Da questo fatto stimo ora poter avere conferma l’attribuzione a Messerano di tutti i sesini col motto: Non nobis domine sed nomini tuo da gloriam, con riserva per la varietà palesata dal chiarissimo signor Morel-Fatio, la quale resterebbe alla serie numerosa dei sesini di Frinco.

Che in Messerano si contraffacessero monete veneziane è provato da ordine trasmesso al residente veneto in Milano, in seguito a decreto del Senato di data 3 marzo 1671, affinchè movesse lagni che li zecchieri di Casale passavano a Messerano e nelle zecche delle Langhe (Tassarolo, Ronco e Morzasco) per battervi zecchini ed altre monete adulterate. Ciò risulta dalle Deliberazioni del Senato (secrete), di quell’anno, conservate nel R. Archivio ai Frari, e sono debitore di tale notizia al chiarissimo signor cav. Nicolò Barozzi, mentissimo direttore della Civica Raccolta Correr.

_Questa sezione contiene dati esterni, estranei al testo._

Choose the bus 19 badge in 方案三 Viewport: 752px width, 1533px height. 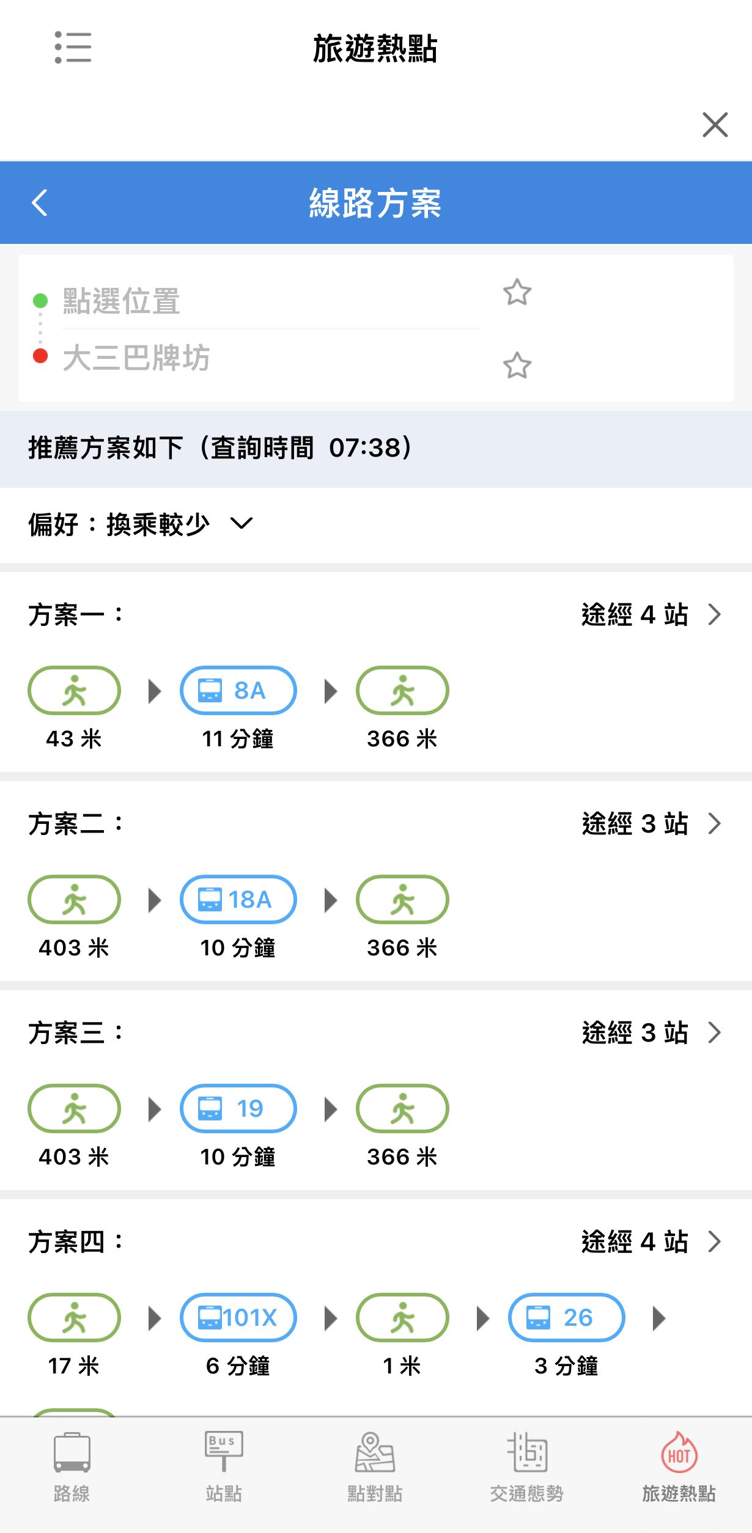click(238, 1109)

Qui si tratterebbe bensì di epoca posteriore a quella dei sesini, ma è molto probabile che quello non sia stato il primo caso di adulterazioni di monete venete eseguite nella zecca di Messerano.

Quanto all’epoca in cui furono battuti i sesini di Messerano, credo non discostarmi troppo dal vero, fissandola al tempo del principe Francesco Filiberto Ferrero, il quale fu contemporaneo dei dogi Pasquale Cicogna e Marino Grimano, che ultimi improntarono legalmente col proprio nome cotale moneta.